Moon, Nevalainen claims, continued to practice these sexual blood lineage-exchanging ceremonies until 1960, when he married Hak Ja-Han, who later succeeded him as leader of the Church, or perhaps until 1962. In the meantime, he had sex within the framework of these ceremonies with dozens of women. While the Unification Church normally presents Hak Ja Han as Moon’s second wife, Nevalainen argues that she was the fifth or sixth. She does not, however, offers hard evidence that Moon considered as his wife one or more of the female followers who lived with him after he separated from his first wife in 1950. Nevalainen’s information on these alleged «marriages» – including one with Kim Myung-Hee, a student from whom Reverend Moon had a son who later died in an accident in Japan – mostly comes from anti-cult sources. The Unification Church does not deny Moon’s relationship with Kim Myung-Hee and the birth of a son, Hee Jin (1954-1969), but claims that Moon and Kim were never legally married, because Moon’s divorce from his first wife was still pending. On the other hand, Nevalainen’s insights about Moon’s sexual rituals place them in a wider Korean context and go beyond the well-known book The Tragedy of the Six Marys that Moon’s early companion Chung Hwa Pak published in 1993 and retracted in 1995.

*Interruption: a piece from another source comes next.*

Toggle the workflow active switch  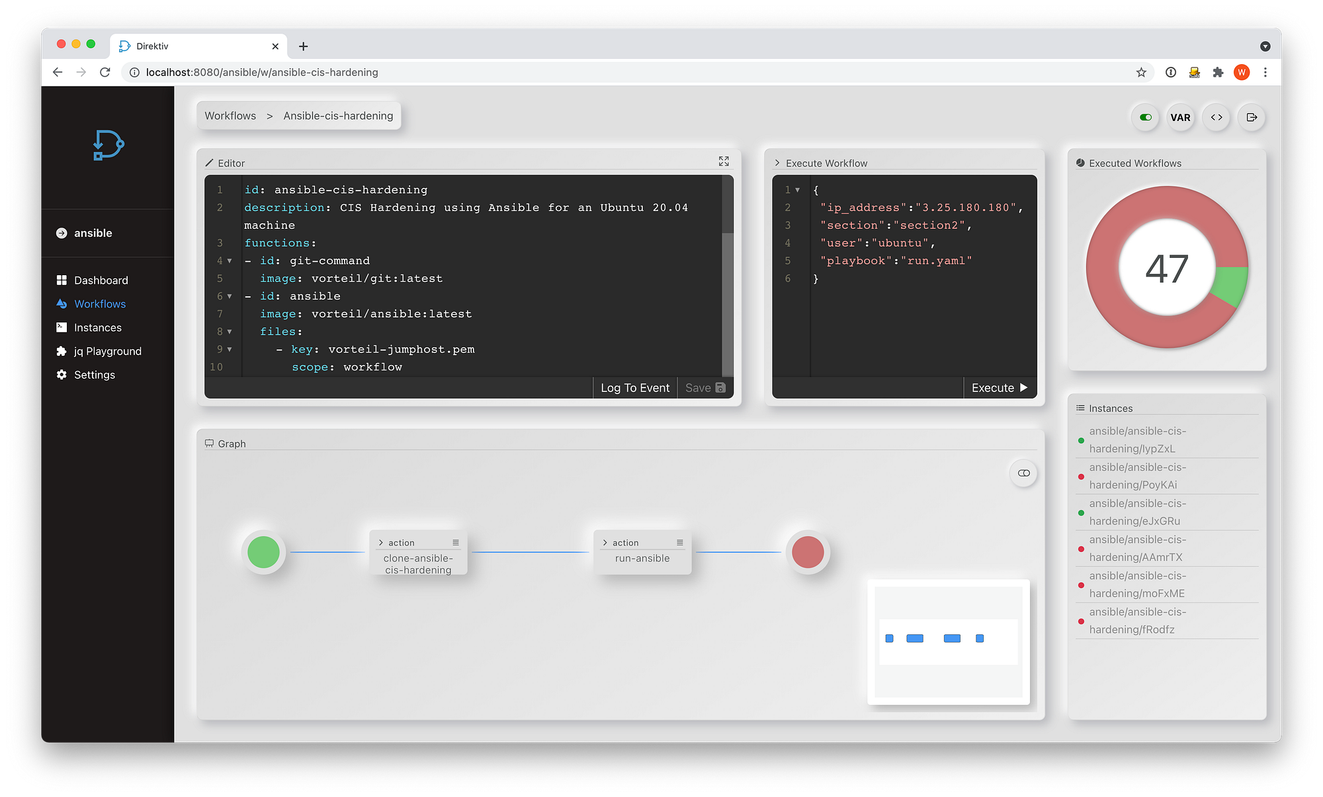[x=1146, y=118]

Nevalainen reports that after the marriage with Hak Ja Han – for theological reasons connected with the definitive messianic importance of this marriage, or perhaps because of the strong-willed character of the new Ms. Moon – the sexual ceremonies ceased, and were replaced by the new Unification Church marriage ceremony. This ceremony, however, prescribes the drinking of «holy wine» which symbolically represents (and may have physically included) Reverend Moon’s blood, and includes elaborate instructions on how to have sex for the first time, for three nights, after forty days of mandatory abstinence following the wedding, that are reminiscent of the early sex rituals. They also include Shamanic elements that an observer may easily relate to magic. These ceremonies are only intended for Church members whose blood lineage still needs to be changed from Satanic to Messianic. Children born of parents whose blood has already been purified do not need to cleanse their blood again, neither do they need to go through these rituals when they marry.

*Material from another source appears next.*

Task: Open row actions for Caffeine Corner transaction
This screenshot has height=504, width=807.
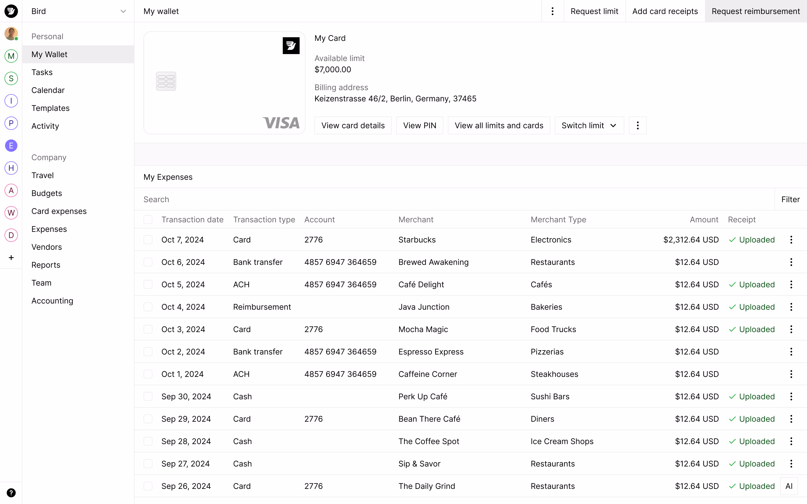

Nevalainen also clarifies that the blessing of marriage is offered by the Unification Church to spirits, and that living persons may marry spirits. This, she argues, explains some inflated statistics. When the Church claims that 800 million couples have been blessed, the figure includes a majority of «spirit marriages». Nevalainen reports my alternative explanation for the inflated figures, that they include all people who received «holy candies» from stands placed by the Unification Church in the streets during its worldwide pro-family crusades, but she insists that in order to arrive to the famous 800 million spirit marriages should be included. Unification Church sources, on the other hand, claim that spirit marriages account only for a minimal percentage of these figures.

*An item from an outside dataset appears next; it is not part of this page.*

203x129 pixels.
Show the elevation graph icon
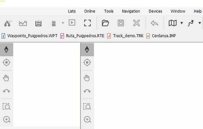[23, 23]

Although anti-cultists may easily use Nevalainen’s book in order to portray Reverend Moon as a debauched sexual predator, the story told by the Finnish author is more complicated. By firmly placing Moon in a Korean sex ritual tradition he did not invent, Nevalainen actually helps scholar, the uneven use of the sources in her book and some questionable interpretations notwithstanding, to better understand the Korean character and sources of the Unification Church. And after all in many religious traditions, as Count Dracula liked to repeat, «the blood is the life».